Saliva provides perhaps the most effective means of ridding the mouth of harmful bacteria. Indeed, without enough saliva, the 2 million people with Sjogren’s syndrome, which causes severe drying of mucosal surfaces, suffer a variety of oral infections. So, too, do millions of people whose saliva glands are affected by radiation treatments for head and neck cancers, bone-marrow transplants, some chemotherapy, or the more than 400 prescription and over-the-counter drugs that have been reported to cause mouth dryness.
Unfortunately, a quest to develop artificial saliva has proven largely unsuccessful. The main reason is that many of its components have not even been identified, says Philip Fox, clinical director of the National Institute of Dental Research (NIDR). These include the viral and bacterial components, as well as the myriad substances that aid in chewing, initial digestion, and swallowing. Researchers therefore haven’t been able to replicate its physical and chemical properties, nor have they been able to identify all the ways in which it contributes to the functioning of the mouth as an ecosystem.
Until they can say exactly what saliva is, NIDR researchers such as Fox are focusing instead on other options. For people who retain some part of their saliva gland, researchers have had success with a drug, pilocarpine, that stimulates the gland to produce more saliva. They are also searching for ways to control Sjogren’s syndrome through the use of steroids and other drugs that aim to calm down the immune response that shuts down saliva glands.

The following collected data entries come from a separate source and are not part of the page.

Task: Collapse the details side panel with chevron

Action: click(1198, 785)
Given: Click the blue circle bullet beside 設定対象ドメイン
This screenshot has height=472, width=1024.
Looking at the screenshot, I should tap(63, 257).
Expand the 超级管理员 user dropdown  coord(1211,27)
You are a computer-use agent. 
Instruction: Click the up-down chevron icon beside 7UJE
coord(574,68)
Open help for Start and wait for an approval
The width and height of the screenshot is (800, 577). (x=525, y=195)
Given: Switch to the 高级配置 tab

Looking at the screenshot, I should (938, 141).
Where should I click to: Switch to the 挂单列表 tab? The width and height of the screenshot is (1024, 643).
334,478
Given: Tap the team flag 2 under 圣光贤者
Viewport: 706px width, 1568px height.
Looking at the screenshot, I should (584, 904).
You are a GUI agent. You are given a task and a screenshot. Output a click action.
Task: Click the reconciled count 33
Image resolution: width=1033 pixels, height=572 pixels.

“We’re also attempting to reengineer the saliva gland,” says Fox, by using gene-transfer technology to try to reconstitute a damaged gland. In one method, NIDR researchers Brian O’Connell and Bruce Baum are using standard gene-transfer technology in which a virus that infects a cell is used to carry a gene that will cause the cell to produce a substance that its own DNA is not programmed to produce. When salivary glands have been damaged by radiation or disease, cells may still be there, but they are not water-secreting cells. In animal studies, the researchers have been able to transfer genes into cells and get them to produce water. Fox says that within two to three years, the same techniques may be able to be used on humans.
Because the field of oral ecology is at its beginning stages and the fruits of the new research still need to go through the long process of clinical trials, most new techniques will not see the inside of people’s mouths for 5 to 10 years, say researchers. Until then, Bonta of Colgate Oral Pharmaceuticals advises that “although you can afford not to brush for 72 hours, if you pass that threshold, the bacteria will have taken hold and multiplied to such concentrations that the acid they produce has begun making holes in the teeth. Moreover, you may not be able to remove the plaque and bring the infected parts of the teeth back to health.”
It’s also best to brush for more than a minute, says Ernest Newbrun, a dental researcher in the University of California at San Francisco’s Department of Oral Biology. That’s the effort required to clean the 150 tooth surfaces found in most people’s mouths and to bring the bacteria count down to a manageable and healthy 1,000 to 100,000 per tooth.